Never did I claim we should use C or asm. You said that. Not me.

I just think it’s pointless to hide away the mutations. You’re essentially hiding away what is really happening to the detriment of readability and unfamiliar-with-functional-programming developers.

Let’s use a more complex example:

input -> reverb -> output

Now you want to make a copy of the reverb object for every sample? Because there are internal states in the reverb that mutate (e.g. LFOs for subtle pitch-modulations) but at different frequencies. Maybe some of these only need to mutate once every 64 samples?

Now the reverb, ideally, should also be comprised of 20? 30? separate objects, all which don’t mutate their internal state. So just by processing a single sample within the reverb, all these objects get copied, replacing their previous state and at the end, the whole reverb object gets replaced.

For me it’s pretty clear: functional programming doesn’t work well for audio DSP. There are too many stateful algorithms needed to create a useful audio program.

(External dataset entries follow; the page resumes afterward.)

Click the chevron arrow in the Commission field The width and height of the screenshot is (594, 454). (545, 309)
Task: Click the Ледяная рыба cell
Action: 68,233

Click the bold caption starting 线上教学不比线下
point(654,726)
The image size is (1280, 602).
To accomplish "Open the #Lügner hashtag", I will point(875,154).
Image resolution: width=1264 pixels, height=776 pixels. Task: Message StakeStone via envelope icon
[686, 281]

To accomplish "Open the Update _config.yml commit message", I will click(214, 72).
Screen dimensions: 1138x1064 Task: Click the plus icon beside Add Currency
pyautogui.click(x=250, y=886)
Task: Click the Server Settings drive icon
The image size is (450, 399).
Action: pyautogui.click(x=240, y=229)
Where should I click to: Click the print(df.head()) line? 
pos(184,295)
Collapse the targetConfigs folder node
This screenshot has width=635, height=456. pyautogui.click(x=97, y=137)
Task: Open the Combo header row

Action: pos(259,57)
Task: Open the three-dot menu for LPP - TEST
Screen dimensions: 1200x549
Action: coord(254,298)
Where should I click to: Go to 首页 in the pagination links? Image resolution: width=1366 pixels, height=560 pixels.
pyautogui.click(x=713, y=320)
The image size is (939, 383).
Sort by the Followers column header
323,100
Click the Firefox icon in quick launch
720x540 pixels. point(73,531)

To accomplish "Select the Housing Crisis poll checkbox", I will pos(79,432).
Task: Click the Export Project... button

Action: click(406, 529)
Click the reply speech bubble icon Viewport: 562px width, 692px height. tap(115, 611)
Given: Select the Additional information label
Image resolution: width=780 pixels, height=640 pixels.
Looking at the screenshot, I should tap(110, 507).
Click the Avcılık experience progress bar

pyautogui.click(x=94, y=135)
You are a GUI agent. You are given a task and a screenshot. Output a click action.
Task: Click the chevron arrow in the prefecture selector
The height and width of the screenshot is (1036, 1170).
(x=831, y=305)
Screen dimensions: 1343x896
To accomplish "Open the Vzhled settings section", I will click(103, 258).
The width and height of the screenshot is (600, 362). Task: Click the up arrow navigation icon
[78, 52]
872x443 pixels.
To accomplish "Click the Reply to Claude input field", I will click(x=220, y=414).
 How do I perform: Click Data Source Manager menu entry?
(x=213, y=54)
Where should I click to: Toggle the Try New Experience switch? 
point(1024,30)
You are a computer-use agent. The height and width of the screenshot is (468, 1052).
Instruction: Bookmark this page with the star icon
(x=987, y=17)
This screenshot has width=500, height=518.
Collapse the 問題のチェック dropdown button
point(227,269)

Even the simplest of examples (a simple gain) fail.

So now we’re looking at functional programming, but allow for mutating state, which is simply called “good C++ programming”. Avoid mutations, if you can, use constants as much as possible and avoid copying objects unnecessarily.

Well, only conceptually. The compiler’s free to do what it likes, so if you have a bunch of functions to update the reverb in some way (reverb -> reverb) the compiler might plausibly leave that object in the same place and just update the necessary fields (well, not in C++ but maybe Haskell/F#/Ocaml).

It’s clearly possible to write DSP stuff in a purely functional way, and I see no reason why people shouldn’t be allowed to if they find the code easier to reason about, and they find the performance acceptable.

Nothing is impossible. You can render the CGI of a modern MCU movie in 4K on a VIC20. It’s just that the supposed benefits don’t materialize in the real world or are too expensive (performance wise) to accept for any reasonable user.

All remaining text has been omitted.